The proposed name for that moment of realization and horror is the onosecond:
https://youtu.be/X6NJkWbM1xk
Beautiful screw-ups, thanks for sharing.
On a serious note, the trend where development and admins now operate in a single blur, I find concerning. It may now be quite common for a front-end developer to also do all kinds of potentially disastrous admin/infra changes.
I think this is in particularly true with all the cloud stuff. 20 years ago, adding new servers to our DC would be a 6 month process. Now I can accidentally spin up 500 in 1 second.
> On a serious note, the trend where development and admins now operate in a single blur,
It is I know enough about admin stuff to know that I don't know much of the endless amount of small but "for production" very important things which you can get away without on a local dev setup and which don't tell you they are wrong. So it will just not work grate and you have no idea why and might even think it's a problem of your software instead of your setup.
Doing admin properly is as big of a job as any programming task and it's a very different field of expertise.
And docker doesn't fix it, at all. It at best improves the illusion of you doing admin stuff correctly.
>That sinking feeling when you realize you've started something bad and can't stop it always gives me a visceral feeling like the world is doing a dolly zoom* around me.
The largest unit of time known to mankind, the "Ohnosecond".
Thanks for sharing this. I hope that the person who made the mistake (or better yet, their manager) sees these types of stories and realizes how common this sort of thing is, even for good engineers.
I wouldn't go so far as to say that it's never an engineer's fault, but this sort of thing usually relates more to faulty processes than people.
I'm reminded of the engineer at AWS who was writing a bash script about 5 years ago and unwittingly took down a good chunk of AWS's main east coast region, causing outages for tens of thousands of websites. I remember admiring that their response wasn't to fire the engineer, but rather to say that any system that large that allows a single non-malicious engineer to take it down must need some beefing up to make that sort of mistake impossible.
Thank you for the appreciation, it was in part my goal to normalize mistakes and to treat them in a light manner.
I in particular object to kicking a man when already down, which is a common behavior these days.
I think spreading awareness of the error, pointing out the stupidity of it, or taking entertainment value from it is really cruel. I'm sure the person involved is aware they screwed up and is embarrassed, so all these piled up messages only hurt.

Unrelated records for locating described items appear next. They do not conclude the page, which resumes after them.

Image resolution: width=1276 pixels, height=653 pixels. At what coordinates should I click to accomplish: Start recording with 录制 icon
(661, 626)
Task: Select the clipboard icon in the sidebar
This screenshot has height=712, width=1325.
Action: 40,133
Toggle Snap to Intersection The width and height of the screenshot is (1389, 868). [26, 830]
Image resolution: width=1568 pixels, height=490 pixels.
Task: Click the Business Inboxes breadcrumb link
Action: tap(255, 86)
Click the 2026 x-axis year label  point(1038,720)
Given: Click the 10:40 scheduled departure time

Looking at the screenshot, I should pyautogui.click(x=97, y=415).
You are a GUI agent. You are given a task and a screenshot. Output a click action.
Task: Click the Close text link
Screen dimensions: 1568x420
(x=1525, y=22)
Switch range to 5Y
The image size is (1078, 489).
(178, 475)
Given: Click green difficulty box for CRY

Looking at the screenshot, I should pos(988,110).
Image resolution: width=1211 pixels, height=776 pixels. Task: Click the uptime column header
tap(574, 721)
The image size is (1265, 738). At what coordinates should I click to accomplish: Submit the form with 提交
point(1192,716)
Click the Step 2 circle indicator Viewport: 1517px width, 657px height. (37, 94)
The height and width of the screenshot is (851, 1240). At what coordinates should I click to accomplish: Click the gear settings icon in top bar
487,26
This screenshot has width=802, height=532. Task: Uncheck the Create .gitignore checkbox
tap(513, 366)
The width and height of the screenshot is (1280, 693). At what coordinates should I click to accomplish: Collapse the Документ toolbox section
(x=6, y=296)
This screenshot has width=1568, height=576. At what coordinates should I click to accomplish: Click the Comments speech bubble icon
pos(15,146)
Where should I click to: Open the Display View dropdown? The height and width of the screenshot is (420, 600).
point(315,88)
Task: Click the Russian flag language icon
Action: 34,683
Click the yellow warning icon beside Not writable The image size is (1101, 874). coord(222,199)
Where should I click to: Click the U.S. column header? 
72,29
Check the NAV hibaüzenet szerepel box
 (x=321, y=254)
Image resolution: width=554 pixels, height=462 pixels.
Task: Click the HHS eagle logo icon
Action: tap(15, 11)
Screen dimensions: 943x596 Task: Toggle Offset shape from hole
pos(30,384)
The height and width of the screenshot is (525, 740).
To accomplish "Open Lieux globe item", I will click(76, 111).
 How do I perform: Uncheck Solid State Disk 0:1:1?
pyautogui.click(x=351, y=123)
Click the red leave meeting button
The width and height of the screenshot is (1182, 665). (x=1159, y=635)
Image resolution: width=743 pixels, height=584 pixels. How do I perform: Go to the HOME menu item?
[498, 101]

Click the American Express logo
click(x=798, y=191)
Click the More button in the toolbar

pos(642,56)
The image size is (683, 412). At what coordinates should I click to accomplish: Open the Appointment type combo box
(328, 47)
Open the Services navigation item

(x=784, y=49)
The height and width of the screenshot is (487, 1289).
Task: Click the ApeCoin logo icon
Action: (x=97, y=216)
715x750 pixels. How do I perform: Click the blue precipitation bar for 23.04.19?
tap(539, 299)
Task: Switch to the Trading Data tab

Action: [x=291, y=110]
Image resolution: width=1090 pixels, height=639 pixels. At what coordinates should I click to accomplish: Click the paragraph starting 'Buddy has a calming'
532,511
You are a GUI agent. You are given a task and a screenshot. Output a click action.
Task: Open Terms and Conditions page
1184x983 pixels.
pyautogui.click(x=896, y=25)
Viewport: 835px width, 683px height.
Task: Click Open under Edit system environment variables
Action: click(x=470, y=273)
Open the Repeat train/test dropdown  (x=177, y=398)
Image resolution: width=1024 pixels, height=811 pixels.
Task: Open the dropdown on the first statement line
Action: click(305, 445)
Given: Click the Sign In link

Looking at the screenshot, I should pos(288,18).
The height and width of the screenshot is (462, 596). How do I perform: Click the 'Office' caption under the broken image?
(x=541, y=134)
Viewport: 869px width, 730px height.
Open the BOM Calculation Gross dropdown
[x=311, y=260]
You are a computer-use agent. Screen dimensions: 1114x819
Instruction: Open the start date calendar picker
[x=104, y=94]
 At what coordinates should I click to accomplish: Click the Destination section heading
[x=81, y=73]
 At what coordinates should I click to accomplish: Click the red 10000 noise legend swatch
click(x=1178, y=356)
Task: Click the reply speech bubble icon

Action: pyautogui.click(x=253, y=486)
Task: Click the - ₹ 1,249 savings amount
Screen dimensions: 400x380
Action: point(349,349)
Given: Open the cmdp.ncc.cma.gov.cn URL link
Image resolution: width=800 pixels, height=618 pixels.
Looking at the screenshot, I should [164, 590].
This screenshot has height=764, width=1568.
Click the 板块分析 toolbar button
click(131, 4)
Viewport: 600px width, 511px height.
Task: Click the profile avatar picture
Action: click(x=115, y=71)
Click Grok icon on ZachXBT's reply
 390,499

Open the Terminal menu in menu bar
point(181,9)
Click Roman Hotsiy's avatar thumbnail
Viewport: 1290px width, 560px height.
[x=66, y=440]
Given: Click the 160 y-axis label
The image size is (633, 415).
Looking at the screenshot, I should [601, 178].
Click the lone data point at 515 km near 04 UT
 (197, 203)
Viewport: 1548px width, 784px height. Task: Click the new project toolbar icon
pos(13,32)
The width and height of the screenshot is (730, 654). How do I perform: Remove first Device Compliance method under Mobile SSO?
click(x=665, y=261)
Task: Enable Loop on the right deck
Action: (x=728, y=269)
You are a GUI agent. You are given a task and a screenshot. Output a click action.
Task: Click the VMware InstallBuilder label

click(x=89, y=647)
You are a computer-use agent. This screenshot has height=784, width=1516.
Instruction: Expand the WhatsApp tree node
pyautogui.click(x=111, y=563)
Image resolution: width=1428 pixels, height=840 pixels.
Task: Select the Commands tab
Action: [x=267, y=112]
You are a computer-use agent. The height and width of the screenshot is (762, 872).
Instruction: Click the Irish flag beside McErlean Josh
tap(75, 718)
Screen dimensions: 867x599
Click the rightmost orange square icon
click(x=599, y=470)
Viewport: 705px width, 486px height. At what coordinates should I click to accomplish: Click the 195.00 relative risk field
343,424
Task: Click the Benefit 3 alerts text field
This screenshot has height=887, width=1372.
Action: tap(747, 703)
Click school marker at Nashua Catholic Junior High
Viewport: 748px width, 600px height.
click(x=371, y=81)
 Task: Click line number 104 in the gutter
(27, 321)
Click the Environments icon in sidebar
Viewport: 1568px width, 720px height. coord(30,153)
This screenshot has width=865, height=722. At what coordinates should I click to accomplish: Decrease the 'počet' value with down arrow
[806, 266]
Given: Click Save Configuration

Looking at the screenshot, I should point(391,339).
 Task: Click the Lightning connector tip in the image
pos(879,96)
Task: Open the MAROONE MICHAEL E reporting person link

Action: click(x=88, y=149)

And I still think it was incredibly harmless. Any individual would get at most one useless email, which contained nothing inappropriate.
As said, this intern must professionalize in their errors, as this is not a pro level screwup.
To avoid accidentally deleting useful emails while “Ctrl-A-ing”, could they have run a search by sender or some other criteria first? Then only delete the search results.
In the email client? Probably yes, if they know how. This was a very long time ago, early 2000s, and the email client was the dreaded Lotus Notes software.
I had to use that client recently. I can't believe it doesn't even have a proper email search function. Best you can get is ctrl-f on the open page or sorting all your email alphabetically.
The company didn't have sysadmins for the email server that could have cleaned up the mess?
> I pretty much destroyed email for those people.
GUI clients might be destroyed, but wasn't writing an IMAP script to bulk delete all emails an option?
>email server with open relay enabled by default.
Every self hoster's nightmare holy cow.
The only fun part of the experience was checking the email queue, once I discovered it.
To my amazement, it was simply a dictionary-attack style of approach:
a@yahoo.com aa@yahoo.com ab@yahoo.com
And so on. This was 20 years ago so I'm sure it's more sophisticated now, sending based on web scrapers, leaked databases, etc.